SFEBES2011 Oral Communications Reproduction and fetal programming (8 abstracts)
Royal Veterinary College, London, UK.
Exposure to a range of environmental endocrine disrupting chemicals is associated with birth defects in several species. High levels of oestrogen, or compounds acting as oestrogen mimics (such as alkyl phenols and pesticides) can alter gene expression and cause sex reversal in fish. In the current study, we use the versatile Zebrafish (Danio rerio) to examine the effect of embryonic exposure to 17β-estradiol (E2) on the development of brain asymmetry and neuroendocrine gene expression.
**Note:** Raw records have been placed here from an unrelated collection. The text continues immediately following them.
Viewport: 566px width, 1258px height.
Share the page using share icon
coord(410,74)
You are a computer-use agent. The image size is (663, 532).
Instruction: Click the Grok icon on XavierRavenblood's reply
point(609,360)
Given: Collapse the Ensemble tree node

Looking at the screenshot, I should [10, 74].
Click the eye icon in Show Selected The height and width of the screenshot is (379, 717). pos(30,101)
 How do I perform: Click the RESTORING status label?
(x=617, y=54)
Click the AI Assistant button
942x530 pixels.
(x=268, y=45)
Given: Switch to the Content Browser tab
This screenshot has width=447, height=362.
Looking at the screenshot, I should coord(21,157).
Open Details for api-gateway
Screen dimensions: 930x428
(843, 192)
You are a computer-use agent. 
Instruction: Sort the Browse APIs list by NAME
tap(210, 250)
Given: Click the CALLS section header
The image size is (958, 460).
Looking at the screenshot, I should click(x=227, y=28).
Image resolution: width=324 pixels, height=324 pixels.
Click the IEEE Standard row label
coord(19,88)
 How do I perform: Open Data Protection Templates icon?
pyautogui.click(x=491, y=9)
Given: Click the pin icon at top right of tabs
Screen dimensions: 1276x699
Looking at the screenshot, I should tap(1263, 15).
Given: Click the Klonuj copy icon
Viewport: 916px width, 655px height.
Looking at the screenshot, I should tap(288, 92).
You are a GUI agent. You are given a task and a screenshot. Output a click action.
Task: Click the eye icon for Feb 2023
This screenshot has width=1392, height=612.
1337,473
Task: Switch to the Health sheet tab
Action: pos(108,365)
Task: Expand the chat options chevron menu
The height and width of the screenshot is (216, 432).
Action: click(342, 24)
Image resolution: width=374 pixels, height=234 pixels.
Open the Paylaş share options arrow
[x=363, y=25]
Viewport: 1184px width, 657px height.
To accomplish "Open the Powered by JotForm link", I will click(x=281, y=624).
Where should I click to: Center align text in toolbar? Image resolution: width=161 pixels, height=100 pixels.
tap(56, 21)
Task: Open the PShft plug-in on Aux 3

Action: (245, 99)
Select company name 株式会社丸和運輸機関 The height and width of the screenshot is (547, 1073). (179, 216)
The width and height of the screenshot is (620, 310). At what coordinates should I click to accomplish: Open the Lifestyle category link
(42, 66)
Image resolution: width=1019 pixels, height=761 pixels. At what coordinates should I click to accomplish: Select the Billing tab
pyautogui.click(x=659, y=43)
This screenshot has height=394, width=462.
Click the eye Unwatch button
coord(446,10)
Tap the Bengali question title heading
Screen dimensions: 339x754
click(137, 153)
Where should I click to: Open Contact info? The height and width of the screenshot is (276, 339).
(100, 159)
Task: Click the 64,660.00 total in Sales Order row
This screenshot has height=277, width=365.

Brain asymmetry was monitored using an assay of parapineal migration, that employs transgenic zebrafish (Tg(foxd3:GFP)) in which the pineal complex is labeled with GFP. The effect of E2 on the hypothalamus and pituitary was assayed using wholemount in situ hybridization (ISH) of previously validated pomc and prl mRNA probes. Embryos were exposed to E2 in aquaria water (0, 100 nM, 1 μM, 10 μM) from for 3 days at 28 °C. At 72 hpf, the embryos were viewed under an microscope equipped to visualise GFP and scored according to the appearance of the parapineal organ (left-handed, right-handed or no migration). Embryos were fixed in 4% paraformaldehyde prior to ISH. Initial results of the parapineal migration assay suggest a decreased incidence of rightward migration of the parapineal organ in embryos exposed to E2 for 72 hpf. There was also an increased incidence of parapineal organ migration failure, suggesting inappropriate exposure to E2 during development could cause migrational defects associated with neurological disorders (e.g. autism, schizophrenia). Neuroendocrine gene expression studies revealed enhanced prl expression in the pituitary of E2-treated embryos, although it was unclear as to whether this represented increased gene expression or lactotroph hyperplasia. Furthermore, the spatial profile of hypothalamic and pituitary pomc expression was also altered by E2 exposure. Collectively, these data suggest that neurological and neuroendocrine changes occur following a short exposure to E2, which may result in abnormal development.